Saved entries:
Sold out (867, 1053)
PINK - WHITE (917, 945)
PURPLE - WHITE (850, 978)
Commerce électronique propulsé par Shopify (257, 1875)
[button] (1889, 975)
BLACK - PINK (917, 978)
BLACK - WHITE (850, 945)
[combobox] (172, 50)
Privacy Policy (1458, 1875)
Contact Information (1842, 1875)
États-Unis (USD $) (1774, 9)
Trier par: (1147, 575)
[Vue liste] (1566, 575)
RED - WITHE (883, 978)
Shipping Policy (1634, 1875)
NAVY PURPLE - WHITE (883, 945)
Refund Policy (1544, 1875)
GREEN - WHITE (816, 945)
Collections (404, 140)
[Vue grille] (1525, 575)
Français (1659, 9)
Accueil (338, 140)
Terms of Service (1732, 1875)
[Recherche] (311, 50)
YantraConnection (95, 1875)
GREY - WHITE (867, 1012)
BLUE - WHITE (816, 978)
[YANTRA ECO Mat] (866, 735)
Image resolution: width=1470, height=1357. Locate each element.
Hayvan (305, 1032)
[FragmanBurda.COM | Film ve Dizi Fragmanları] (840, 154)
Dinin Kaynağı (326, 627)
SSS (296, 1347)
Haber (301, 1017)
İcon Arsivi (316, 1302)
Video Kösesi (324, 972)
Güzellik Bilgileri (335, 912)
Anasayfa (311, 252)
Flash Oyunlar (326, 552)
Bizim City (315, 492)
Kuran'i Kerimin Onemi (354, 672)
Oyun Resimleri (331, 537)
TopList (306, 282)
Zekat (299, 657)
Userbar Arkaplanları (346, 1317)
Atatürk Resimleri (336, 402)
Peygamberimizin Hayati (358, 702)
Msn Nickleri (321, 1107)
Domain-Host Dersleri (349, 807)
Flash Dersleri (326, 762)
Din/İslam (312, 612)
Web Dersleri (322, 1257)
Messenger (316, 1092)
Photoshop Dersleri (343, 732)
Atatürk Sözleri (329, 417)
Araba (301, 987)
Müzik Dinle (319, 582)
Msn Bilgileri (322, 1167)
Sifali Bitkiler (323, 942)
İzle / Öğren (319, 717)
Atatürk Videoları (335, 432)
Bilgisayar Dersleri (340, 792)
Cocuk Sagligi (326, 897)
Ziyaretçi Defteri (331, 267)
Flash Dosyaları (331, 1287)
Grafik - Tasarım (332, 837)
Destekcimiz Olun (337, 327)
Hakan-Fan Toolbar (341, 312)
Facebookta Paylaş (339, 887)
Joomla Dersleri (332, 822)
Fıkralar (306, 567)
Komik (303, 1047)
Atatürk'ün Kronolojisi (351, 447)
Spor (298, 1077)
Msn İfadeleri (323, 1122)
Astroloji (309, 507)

What is required: Could you repeat exactly the lines above from the line with "[FragmanBurda.COM | Film" up to and including the line with "Bizim City (315, 492)", and only those?

Solution below:
[FragmanBurda.COM | Film ve Dizi Fragmanları] (840, 154)
Dinin Kaynağı (326, 627)
SSS (296, 1347)
Haber (301, 1017)
İcon Arsivi (316, 1302)
Video Kösesi (324, 972)
Güzellik Bilgileri (335, 912)
Anasayfa (311, 252)
Flash Oyunlar (326, 552)
Bizim City (315, 492)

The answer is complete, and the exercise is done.